The Jane Austen Centre unveiled a waxwork likeness of the Pride and Prejudice author in Bath, England, on Wednesday, the closest "anyone has come to the real Jane Austen for 200 years," a spokesperson for the Centre says.

Until now, the only accepted portrait of the writer was a sketch done by Austen's sister Cassandra in 1810. This sketch was the starting point for the waxwork, which was constructed with the help of former FBI forensic artist Melissa Dring.

"[Cassandra's portrait] does make it look like she's been sucking lemons," Dring told the BBC. "She has a somewhat sour and dour expression. But we know from all accounts of her, she was very lively, very great fun to be with and a mischievous and witty person."

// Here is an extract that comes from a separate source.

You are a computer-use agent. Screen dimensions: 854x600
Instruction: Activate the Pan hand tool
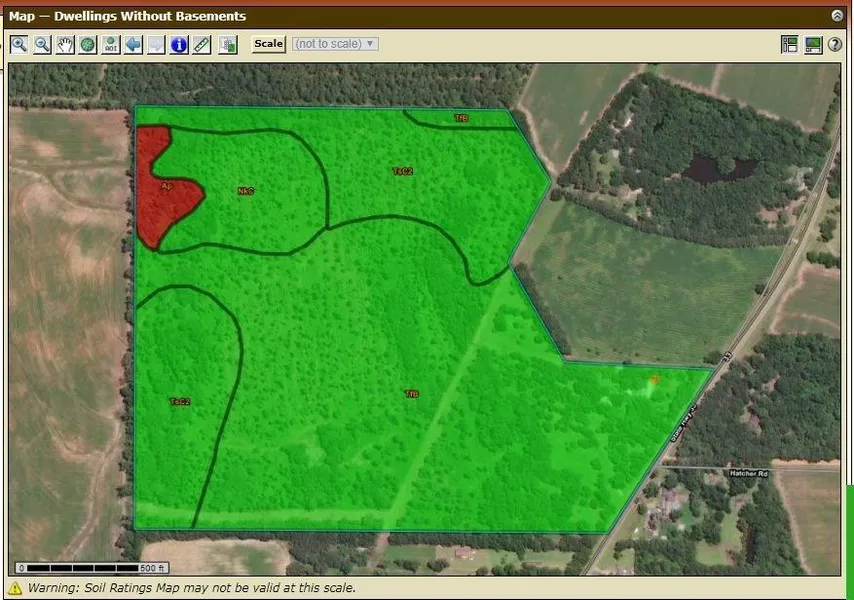click(x=65, y=45)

Dring used diaries, letters and other contemporary accounts of the author's appearance to help flesh out Austen's likeness. Royal sculptor Mark Richards then took Dring's findings and built the 5-foot-6-inch waxwork from them. The artist is happy with the results, saying she believes the statue looks "pretty much like her."

"She came from a large Austen family and they all seemed to share the long nose, the bright sparkly brown eyes and curly brown hair," Dring said. "[The waxwork] is as close as anyone can possibly get to her."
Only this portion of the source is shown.